- **Data supplied**
--*--

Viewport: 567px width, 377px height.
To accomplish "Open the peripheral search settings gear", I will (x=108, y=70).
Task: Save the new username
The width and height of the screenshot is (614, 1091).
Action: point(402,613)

--*--

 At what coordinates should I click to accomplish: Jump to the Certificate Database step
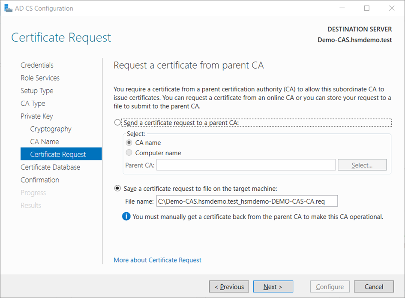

--*--

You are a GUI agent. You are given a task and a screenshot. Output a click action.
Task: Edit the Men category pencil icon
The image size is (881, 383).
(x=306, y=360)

--*--

- **Written instruction**
Copy the material from the line with "Viewport: 567px width, 377px height." up to and including the line with "Action: point(402,613)", changing "username" to "display name" and leaving the rest as it stands.

- **Result**
Viewport: 567px width, 377px height.
To accomplish "Open the peripheral search settings gear", I will (x=108, y=70).
Task: Save the new display name
The width and height of the screenshot is (614, 1091).
Action: point(402,613)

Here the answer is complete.